Türkiye'nin en büyük riski eksen kaymasıdır

Ekonomik krizlerin dibe vurması, piyasayı ve iktisadi ajanları krizden çıkışa zorlar. Benzer şekilde siyasi, sosyal ve ekonomik riskler toplumun geleceğini tehdit eden bir seviyeye gelirse, sistem kendini onarır.

1-Türkiye'de kuvvetler ayrılığının kaldırılması, yargının yürütmenin emrine girmesi risk boyutunu geçti.

2017 başkanlık rejimi ile, yargıya müdahale arttı. Anayasa Mahkemesi kararları uygulanmadı. Yüksek yargı, bazı siyasi, partilerin de desteği ile kendi arasında tartışmaya girdi. Yargıya güven azaldı. Bunları biz yaşıyoruz ama aynı zamanda bütün dünya da görüp tespit etti. AB raporlarında ve uluslararası resmî ve özel kuruluşlar endekslerinde yer aldı.

3 aydır sonuçlanamayan Yargıtay seçimlerinde, MHP paralelinde Anayasa Mahkemesi'ni suçlayan adayın, AKP tarafından desteklendiği söylenen aday lehine çekilmesi medyada Yargıtay'da Cumhur İttifakı olarak haber oldu. Bu ittifaka tepki olarak Yargıtay Genel Kurulu; daha objektif ve açıkça siyasi taraf olmayan üçüncü adayı seçti.

2-Bir diğer risk hibrit demokrasiden otokrasiye geçiştir.

The Economist, Ocak 2023 ayında Türkiye'yi kapak yaptı. Türkiye'de demokrasinin son derece kusurlu olduğunu, seçim yaklaşırken Erdoğan'ın davranışlarının ülkeyi diktatörlüğün eşiğine götürebileceğini söyledi.

Tarihte zor zamanlar, gerçek liderler yaratmıştır.

Türkiye'de bu zor şartlar, Ekrem İmamoğlu'nu doğurdu. CHP'de değişim gerçekleşti. Halk zor şartlardan etkilendi ve yerel seçimlerde siyasi iktidara dur dedi.

Bu sürecin tamamlanması için Türkiye'nin yeniden parlamenter sisteme dönmesi gerekiyor.

3-Teokrasi riski var ama Türkiye şeriat devleti olmaz.

Kadir Has Üniversitesi'nin 2022 araştırmasına göre, kendini siyasi İslam olarak tanımlayanların oranı yüzde 8,9 dur. Siyasi İslam, şeriat getirmek için siyaset yapanları ifade ediyor. Bu kesim hâlihazırda devlet yönetiminde de etkilidir.

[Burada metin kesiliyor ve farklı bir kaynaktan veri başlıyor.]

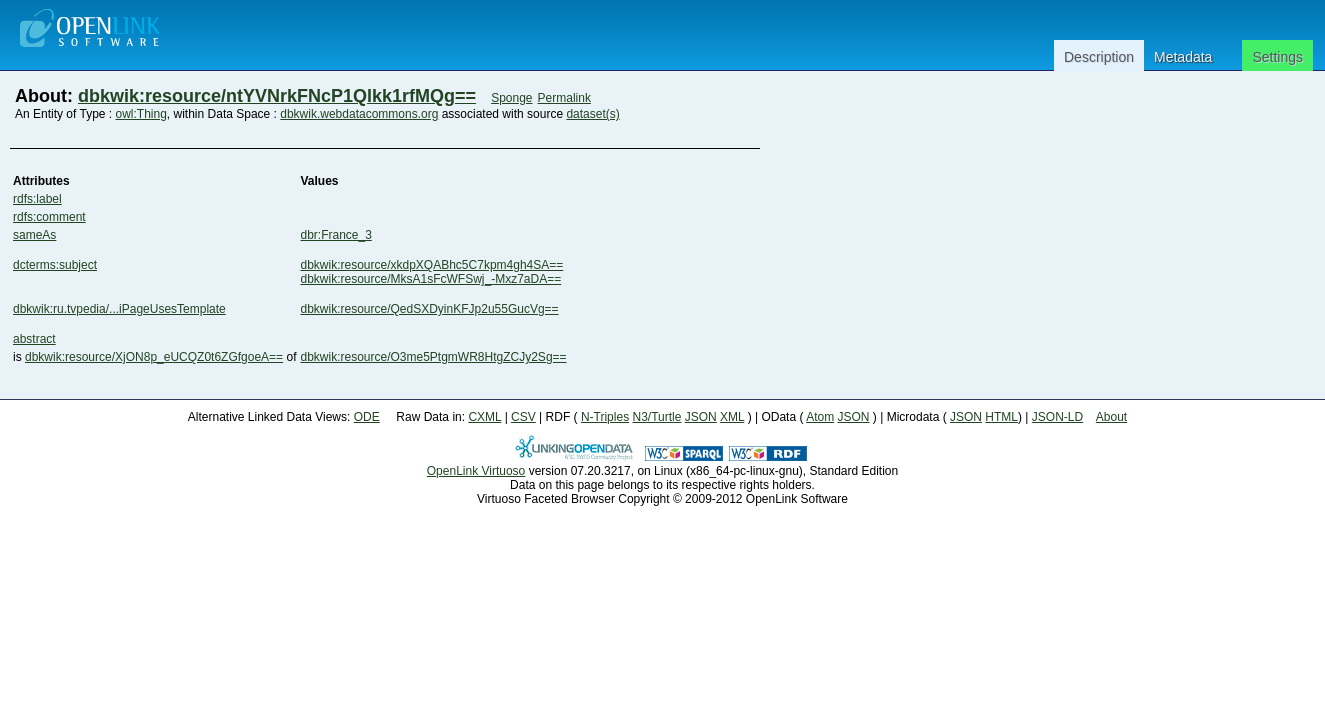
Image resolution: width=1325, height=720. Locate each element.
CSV (523, 417)
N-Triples (605, 417)
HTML (1001, 417)
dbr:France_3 (335, 235)
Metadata (1183, 57)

Meclis'te AKP adına konuşan AKP grup başkan vekili de; "Kültür devrimi olarak cumhuriyet bizim alfabemizi, dilimizi, bütün düşünmemizi yok etmiştir." demişti.

Siyasi iktidar oy potansiyeli olarak bu kesimi idare etmek zorunda kalıyor. Bu nedenle tavizler veriyor. Ancak Türk halkı Batı demokrasisini tanıdı, Atatürk devrimlerini yaşadı. İran, Afganistan halkı gibi Türk halkının şeriata evet demesi mümkün değildir.

4-Türkiye'nin önündeki en büyük risk eksen kaymasıdır;

Türkiye'nin 200 yıldır hedefi olan Batı'dan koparılması ve diktatörler topluluğu olan Şanghay İş Birliği Örgütü'ne sokulması eksen kayması demektir. Cumhurbaşkanı 2022 sonunda hedefin bu örgüte üyelik olduğunu açıklamıştı.